Dataset entries:
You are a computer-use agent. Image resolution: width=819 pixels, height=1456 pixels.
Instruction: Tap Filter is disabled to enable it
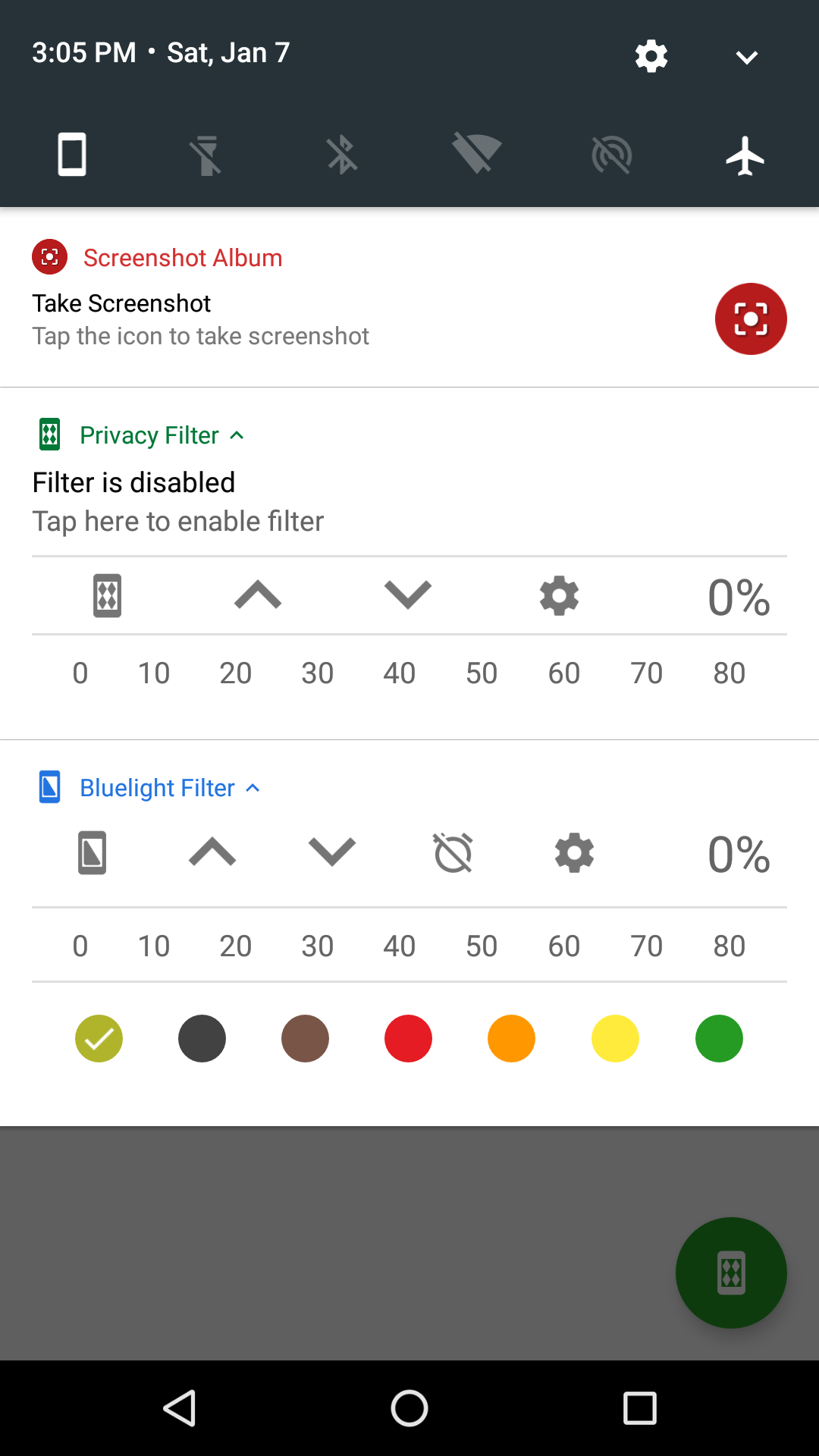[x=133, y=482]
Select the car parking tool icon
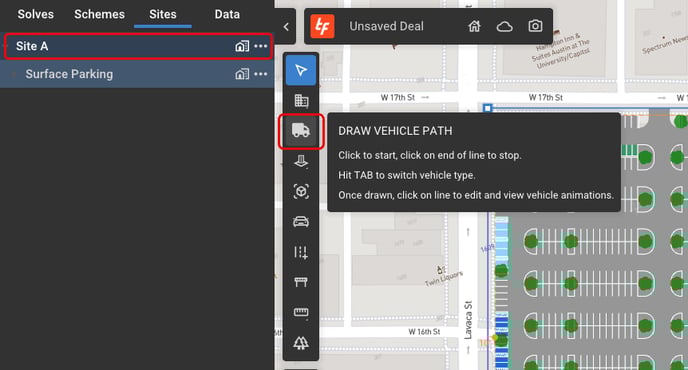Viewport: 688px width, 370px height. click(301, 222)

◆ **Activity**:
Would you return all of the entries unchanged while omitting the images?

◆ **The answer**:
You are a computer-use agent. Image resolution: width=819 pixels, height=1456 pixels.
Instruction: Tap Filter is disabled to enable it
[x=133, y=482]
Select the car parking tool icon
Viewport: 688px width, 370px height. click(301, 222)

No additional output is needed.